══ Input

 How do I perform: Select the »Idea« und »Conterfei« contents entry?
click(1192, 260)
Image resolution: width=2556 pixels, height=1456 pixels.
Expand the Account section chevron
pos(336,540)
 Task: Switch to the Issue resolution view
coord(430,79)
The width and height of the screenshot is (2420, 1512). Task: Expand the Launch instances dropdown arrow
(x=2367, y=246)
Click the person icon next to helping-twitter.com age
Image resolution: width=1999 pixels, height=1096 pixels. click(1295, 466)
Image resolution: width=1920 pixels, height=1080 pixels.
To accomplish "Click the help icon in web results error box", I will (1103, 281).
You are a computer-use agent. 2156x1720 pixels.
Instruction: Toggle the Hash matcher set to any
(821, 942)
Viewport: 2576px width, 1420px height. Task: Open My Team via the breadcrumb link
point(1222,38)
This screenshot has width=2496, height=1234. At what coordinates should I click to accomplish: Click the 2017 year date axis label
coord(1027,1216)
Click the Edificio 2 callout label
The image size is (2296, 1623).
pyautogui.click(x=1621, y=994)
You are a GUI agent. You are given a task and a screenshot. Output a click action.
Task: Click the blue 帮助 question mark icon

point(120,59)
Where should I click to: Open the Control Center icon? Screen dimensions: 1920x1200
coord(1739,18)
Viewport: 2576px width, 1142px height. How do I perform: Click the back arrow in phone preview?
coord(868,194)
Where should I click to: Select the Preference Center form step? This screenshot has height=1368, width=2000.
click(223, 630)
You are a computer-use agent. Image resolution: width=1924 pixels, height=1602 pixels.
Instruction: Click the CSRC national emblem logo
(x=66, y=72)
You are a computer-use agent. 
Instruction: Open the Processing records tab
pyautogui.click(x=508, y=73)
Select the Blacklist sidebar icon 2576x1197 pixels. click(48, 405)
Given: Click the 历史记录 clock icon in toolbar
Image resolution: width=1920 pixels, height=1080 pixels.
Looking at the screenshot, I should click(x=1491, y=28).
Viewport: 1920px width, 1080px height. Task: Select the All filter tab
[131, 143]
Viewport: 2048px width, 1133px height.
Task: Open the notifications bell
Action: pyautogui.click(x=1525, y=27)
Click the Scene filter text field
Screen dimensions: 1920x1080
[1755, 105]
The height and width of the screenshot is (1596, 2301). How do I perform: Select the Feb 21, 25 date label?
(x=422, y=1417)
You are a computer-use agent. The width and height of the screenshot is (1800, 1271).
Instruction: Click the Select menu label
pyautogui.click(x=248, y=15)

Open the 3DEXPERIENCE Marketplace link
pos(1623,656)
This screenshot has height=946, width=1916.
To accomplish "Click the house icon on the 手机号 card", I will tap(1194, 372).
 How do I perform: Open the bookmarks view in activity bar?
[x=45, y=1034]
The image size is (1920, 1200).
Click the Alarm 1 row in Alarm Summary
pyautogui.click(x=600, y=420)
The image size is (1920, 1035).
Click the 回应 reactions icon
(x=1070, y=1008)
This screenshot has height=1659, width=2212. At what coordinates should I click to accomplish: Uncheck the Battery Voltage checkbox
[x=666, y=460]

════

Output every line of the data again, exactly.

 How do I perform: Select the »Idea« und »Conterfei« contents entry?
click(1192, 260)
Image resolution: width=2556 pixels, height=1456 pixels.
Expand the Account section chevron
pos(336,540)
 Task: Switch to the Issue resolution view
coord(430,79)
The width and height of the screenshot is (2420, 1512). Task: Expand the Launch instances dropdown arrow
(x=2367, y=246)
Click the person icon next to helping-twitter.com age
Image resolution: width=1999 pixels, height=1096 pixels. click(1295, 466)
Image resolution: width=1920 pixels, height=1080 pixels.
To accomplish "Click the help icon in web results error box", I will (1103, 281).
You are a computer-use agent. 2156x1720 pixels.
Instruction: Toggle the Hash matcher set to any
(821, 942)
Viewport: 2576px width, 1420px height. Task: Open My Team via the breadcrumb link
point(1222,38)
This screenshot has width=2496, height=1234. At what coordinates should I click to accomplish: Click the 2017 year date axis label
coord(1027,1216)
Click the Edificio 2 callout label
The image size is (2296, 1623).
pyautogui.click(x=1621, y=994)
You are a GUI agent. You are given a task and a screenshot. Output a click action.
Task: Click the blue 帮助 question mark icon

point(120,59)
Where should I click to: Open the Control Center icon? Screen dimensions: 1920x1200
coord(1739,18)
Viewport: 2576px width, 1142px height. How do I perform: Click the back arrow in phone preview?
coord(868,194)
Where should I click to: Select the Preference Center form step? This screenshot has height=1368, width=2000.
click(223, 630)
You are a computer-use agent. Image resolution: width=1924 pixels, height=1602 pixels.
Instruction: Click the CSRC national emblem logo
(x=66, y=72)
You are a computer-use agent. 
Instruction: Open the Processing records tab
pyautogui.click(x=508, y=73)
Select the Blacklist sidebar icon 2576x1197 pixels. click(48, 405)
Given: Click the 历史记录 clock icon in toolbar
Image resolution: width=1920 pixels, height=1080 pixels.
Looking at the screenshot, I should click(x=1491, y=28).
Viewport: 1920px width, 1080px height. Task: Select the All filter tab
[131, 143]
Viewport: 2048px width, 1133px height.
Task: Open the notifications bell
Action: pyautogui.click(x=1525, y=27)
Click the Scene filter text field
Screen dimensions: 1920x1080
[1755, 105]
The height and width of the screenshot is (1596, 2301). How do I perform: Select the Feb 21, 25 date label?
(x=422, y=1417)
You are a computer-use agent. The width and height of the screenshot is (1800, 1271).
Instruction: Click the Select menu label
pyautogui.click(x=248, y=15)

Open the 3DEXPERIENCE Marketplace link
pos(1623,656)
This screenshot has height=946, width=1916.
To accomplish "Click the house icon on the 手机号 card", I will tap(1194, 372).
 How do I perform: Open the bookmarks view in activity bar?
[x=45, y=1034]
The image size is (1920, 1200).
Click the Alarm 1 row in Alarm Summary
pyautogui.click(x=600, y=420)
The image size is (1920, 1035).
Click the 回应 reactions icon
(x=1070, y=1008)
This screenshot has height=1659, width=2212. At what coordinates should I click to accomplish: Uncheck the Battery Voltage checkbox
[x=666, y=460]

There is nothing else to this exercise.